Dr Foster offers data on repeat admissions

  • 14 March 2006

 Medical data firm Dr Foster intelligence is offering PCTs a web-based tool that can identify patients and conditions with high admissions to hospital, allowing, says the company, better planning for future provision of services.

The High-impact User Manager (HUM), launched last month, is designed to calculate costs of the admissions and predicts risk of future occurrences per patient, using demographic and admissions data.

Professor Sir Brian Jarman, director of the Dr Foster Unit at Imperial College, which developed the algorithms behind the system, explained how the system could benefit PCTs: "HUM allows PCTs and GPs to easily identify patients who have been high hospital users and to see how likely they are to be a high user in the future.

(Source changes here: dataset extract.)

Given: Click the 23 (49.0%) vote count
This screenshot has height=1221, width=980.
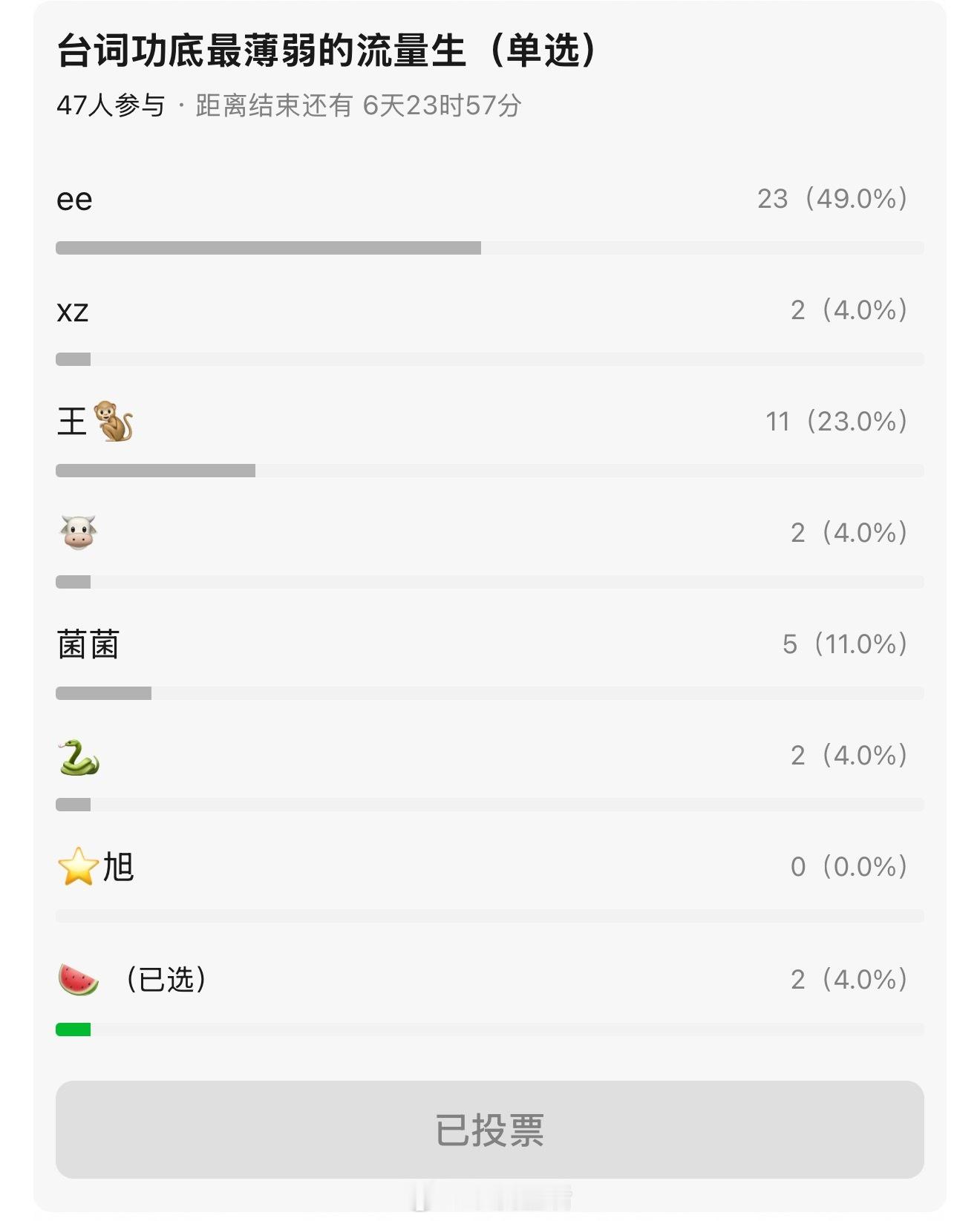Looking at the screenshot, I should pos(832,199).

"The resource can help primary care providers to spot which conditions are particularly amenable to primary care intervention, which means people could be treated in the community without having to endure the stress of unnecessary hospitalisation."

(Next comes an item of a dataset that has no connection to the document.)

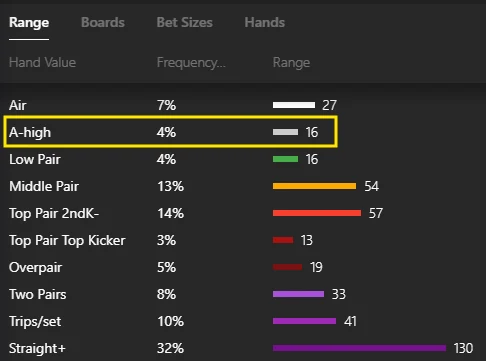Viewport: 486px width, 361px height.
Task: Click the green Low Pair bar
Action: 285,159
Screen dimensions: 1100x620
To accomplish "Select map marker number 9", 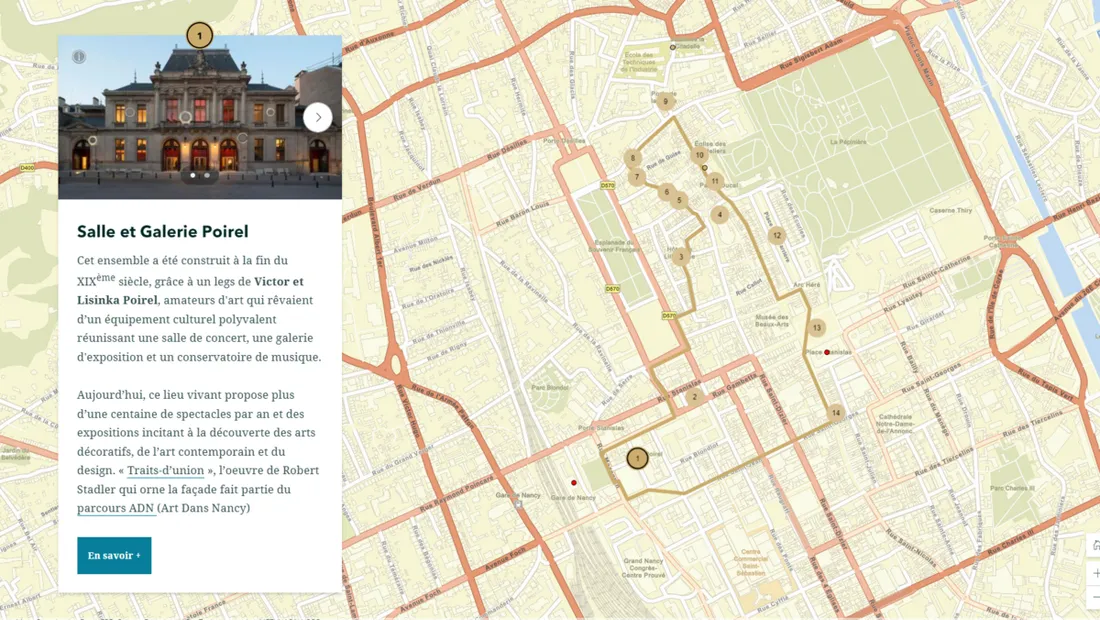I will [665, 101].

Diane Gray, consultant in public health medicine at Milton Keynes PCT, which uses the software, said: "What we have show is that there are a group of people, especially older people with conditions such as Chronic Obstructive Pulmonary Disease (COPD) and diabetes, who do go in and out of hospital far too often and that it is possible to be proactive about working with those people to help them stay healthy and at home."

She added that community matrons’ workload had been greatly decreased by the use of the software.

According to data collected by Dr Foster, COPD was by far the highest cause of emergency admissions in 2004-5.